By comparison, Corbyn has maintained party discipline. The Brexit votes since 15 January show that 173 Labour MPs (68% of the total) have followed the lead of Jeremy Corbyn in every particular, that is, No, Aye, Aye, Aye, Aye, Aye, No, Aye, Abstain, No. (So, remarkably, have three others: a Liberal Democrat and two Scottish Nationalists.) Despite widespread criticism, Labour’s leader has succeeded in reining in a fractious parliamentary party predominantly comprising Remainers. This tells us that he is likely to stand by his stubborn opposition to anything May puts to him; and that he is in a position to continue to do so. We now turn to an exploration of the relationship between election outcomes and the pattern of Commons’ divisions.
Tories get higher turnouts; Labour gets better majorities. The table shows that Conservative constituencies are more conscientious about voting, with turnouts of between 70% and 71% versus Labour constituencies of 55% to 56%; but that Labour has a better lock on the seats it holds with majorities of between 65% and 67%, by comparison with Tory majorities of between 58% and 60%. There is little in the figures for turnout and majority to suggest much distinction between Leave and Remain seats or the voting pattern of MPs. On the other hand, there is nothing to support the view that Labour can take its leave seats for granted, with turnout and majorities two percentage points below the average for the party; Corbyn knows this. Finally, to examine the association between referendum outcomes and MP’s conduct.
We are reminded of the preponderance of constituencies voting leave. Everyone remembers that the popular vote was 52% to 48%, but many have forgotten that the proportion of constituencies was 63% leave to 37% remain (64% to 36% among those MPs voting in the chamber, that is excluding the Speaker’s team and Sinn Fein). MPs with an eye to career-growth will prefer to avoid this sort of amnesia. Among Tories, the proportion of constituencies voting leave is 73%, and among those invariably voting with Rees-Mogg it is 79%. Even Labour has a predominance of constituencies voting leave, at 60%; the extra four percent attaching to those following Corbyn gives a clue as to one reason for their loyalty.

* _INFORMATION GIVEN_:
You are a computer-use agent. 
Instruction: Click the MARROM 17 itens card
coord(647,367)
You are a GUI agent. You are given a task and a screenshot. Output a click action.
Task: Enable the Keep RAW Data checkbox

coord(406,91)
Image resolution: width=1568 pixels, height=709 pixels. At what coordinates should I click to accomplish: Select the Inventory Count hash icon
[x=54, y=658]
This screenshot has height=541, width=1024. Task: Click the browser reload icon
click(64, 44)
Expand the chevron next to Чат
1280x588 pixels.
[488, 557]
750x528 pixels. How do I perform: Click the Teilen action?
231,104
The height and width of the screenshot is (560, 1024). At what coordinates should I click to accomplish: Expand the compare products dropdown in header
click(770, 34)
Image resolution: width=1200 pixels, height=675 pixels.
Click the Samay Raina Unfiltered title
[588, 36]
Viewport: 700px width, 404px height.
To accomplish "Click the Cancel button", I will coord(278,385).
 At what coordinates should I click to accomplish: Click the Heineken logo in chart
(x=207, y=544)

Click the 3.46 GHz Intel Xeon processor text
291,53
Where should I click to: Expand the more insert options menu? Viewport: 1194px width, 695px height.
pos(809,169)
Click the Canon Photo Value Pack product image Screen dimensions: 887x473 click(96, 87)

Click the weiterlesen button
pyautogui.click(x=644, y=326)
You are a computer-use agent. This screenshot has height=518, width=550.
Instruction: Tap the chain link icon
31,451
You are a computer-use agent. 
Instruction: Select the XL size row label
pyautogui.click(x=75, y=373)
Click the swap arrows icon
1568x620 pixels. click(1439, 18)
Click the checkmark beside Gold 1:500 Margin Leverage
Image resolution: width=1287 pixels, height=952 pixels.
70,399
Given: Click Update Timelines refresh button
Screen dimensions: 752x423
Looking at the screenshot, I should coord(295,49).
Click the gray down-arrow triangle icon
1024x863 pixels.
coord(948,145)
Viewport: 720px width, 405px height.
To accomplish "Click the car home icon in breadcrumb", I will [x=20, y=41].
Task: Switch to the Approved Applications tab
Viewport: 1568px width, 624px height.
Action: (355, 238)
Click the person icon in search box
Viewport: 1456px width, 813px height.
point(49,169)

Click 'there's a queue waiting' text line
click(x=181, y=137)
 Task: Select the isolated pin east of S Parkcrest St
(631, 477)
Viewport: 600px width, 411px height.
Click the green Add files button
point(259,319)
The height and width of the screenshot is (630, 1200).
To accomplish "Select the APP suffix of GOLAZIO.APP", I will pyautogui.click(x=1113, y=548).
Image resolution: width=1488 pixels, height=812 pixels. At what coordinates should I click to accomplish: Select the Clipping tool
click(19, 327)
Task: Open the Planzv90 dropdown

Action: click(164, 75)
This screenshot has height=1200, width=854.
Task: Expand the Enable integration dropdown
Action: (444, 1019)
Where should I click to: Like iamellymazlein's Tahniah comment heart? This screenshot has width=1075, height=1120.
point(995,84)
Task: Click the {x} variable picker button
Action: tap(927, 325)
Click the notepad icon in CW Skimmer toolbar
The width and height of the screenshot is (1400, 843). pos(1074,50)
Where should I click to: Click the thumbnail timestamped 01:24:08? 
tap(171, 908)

* _QUESTIONS TO ANSWER_:
1. Summarize the Brexit voting analysis in two sentences.
2. Write out the stretch of the Brexit voting analysis from "We are reminded" through "for their loyalty.".

* _SOLUTION SET_:
1. Corbyn has kept party discipline: 173 Labour MPs, 68% of the total, have followed his lead on every Brexit vote since 15 January. Conservative constituencies have higher turnouts while Labour holds its seats with better majorities, and most constituencies voted leave, including 73% of Tory seats and 60% of Labour seats.

2.
We are reminded of the preponderance of constituencies voting leave. Everyone remembers that the popular vote was 52% to 48%, but many have forgotten that the proportion of constituencies was 63% leave to 37% remain (64% to 36% among those MPs voting in the chamber, that is excluding the Speaker’s team and Sinn Fein). MPs with an eye to career-growth will prefer to avoid this sort of amnesia. Among Tories, the proportion of constituencies voting leave is 73%, and among those invariably voting with Rees-Mogg it is 79%. Even Labour has a predominance of constituencies voting leave, at 60%; the extra four percent attaching to those following Corbyn gives a clue as to one reason for their loyalty.